## Estratto

────────────────────

Amco, la credit management company
partecipata dal Mef chiude il 2025 con utile netto di gruppo in
lieve calo a 26,7 milioni di euro contro i 28,9 milioni nel
2024. Lo si legge in una nota secondo cui gli incassi sono
saliti dell'1% a 1,5 miliardi di euro. Al 31 dicembre 2025 i
crediti in gestione raggiungono 29,5 miliardi, con un calo del
9% anno su anno "in linea con le dinamiche attese, grazie alla
gestione proattiva e alla vendita del portafoglio di mutui
re-performing".
I crediti sono composti per il 76% da sofferenze (Npl) e per il
24% da inadempienze probabili
(Utp). A livello di mix operativo il 70% dei volumi è gestito
in-house e il 30% in outsourcing. A fine
2025 risultano in gestione circa 150.000 posizioni, di cui
80.000 sono imprese.
Il gruppo segnala una "solida generazione di cassa del
business che riduce il debito netto a -1,3 miliardi a dicembre
2025 mentre l'ebitda di gruppo scende a 191,5 milioni (-19%).

────────────────────

## Elenco compiti
**1)** Secondo l'estratto, a quanto ammonta l'utile netto di gruppo di Amco nel 2025?
**2)** Riscrivi la parte dell'estratto che inizia con "I crediti sono" e termina con "191,5 milioni (-19%).", mettendo "esternalizzazione" al posto di "outsourcing".
L'elenco riportato qui non è necessario.

(Voci del dataset)
────────────────────

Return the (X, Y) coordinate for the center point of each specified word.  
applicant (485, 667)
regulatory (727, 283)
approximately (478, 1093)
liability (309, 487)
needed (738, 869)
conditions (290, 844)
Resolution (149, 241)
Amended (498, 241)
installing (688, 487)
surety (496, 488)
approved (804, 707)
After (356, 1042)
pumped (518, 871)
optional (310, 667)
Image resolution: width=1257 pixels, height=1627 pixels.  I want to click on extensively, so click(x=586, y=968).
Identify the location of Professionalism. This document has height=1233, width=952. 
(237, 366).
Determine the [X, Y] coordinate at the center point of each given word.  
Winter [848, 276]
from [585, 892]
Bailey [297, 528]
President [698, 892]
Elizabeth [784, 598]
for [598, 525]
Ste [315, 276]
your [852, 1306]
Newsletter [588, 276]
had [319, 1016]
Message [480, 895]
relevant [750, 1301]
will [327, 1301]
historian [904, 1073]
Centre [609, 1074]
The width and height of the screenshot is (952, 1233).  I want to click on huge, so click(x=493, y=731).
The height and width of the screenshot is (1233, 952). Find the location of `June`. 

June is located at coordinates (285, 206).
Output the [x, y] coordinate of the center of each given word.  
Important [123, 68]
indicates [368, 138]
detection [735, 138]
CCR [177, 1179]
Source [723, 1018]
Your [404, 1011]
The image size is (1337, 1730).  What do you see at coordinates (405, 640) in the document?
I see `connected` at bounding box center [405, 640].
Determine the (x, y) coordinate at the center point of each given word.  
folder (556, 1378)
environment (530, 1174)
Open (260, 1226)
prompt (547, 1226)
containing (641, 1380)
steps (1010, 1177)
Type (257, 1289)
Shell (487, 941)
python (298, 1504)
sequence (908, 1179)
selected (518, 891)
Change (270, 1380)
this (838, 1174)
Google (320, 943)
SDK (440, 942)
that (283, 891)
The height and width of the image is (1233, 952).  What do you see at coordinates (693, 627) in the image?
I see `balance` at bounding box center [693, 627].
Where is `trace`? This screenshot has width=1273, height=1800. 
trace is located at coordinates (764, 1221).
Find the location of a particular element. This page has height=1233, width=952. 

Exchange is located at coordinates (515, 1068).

────────────────────

## Risposte
**1)** 26,7 milioni di euro.

**2)**
I crediti sono composti per il 76% da sofferenze (Npl) e per il
24% da inadempienze probabili
(Utp). A livello di mix operativo il 70% dei volumi è gestito
in-house e il 30% in esternalizzazione. A fine
2025 risultano in gestione circa 150.000 posizioni, di cui
80.000 sono imprese.
Il gruppo segnala una "solida generazione di cassa del
business che riduce il debito netto a -1,3 miliardi a dicembre
2025 mentre l'ebitda di gruppo scende a 191,5 milioni (-19%).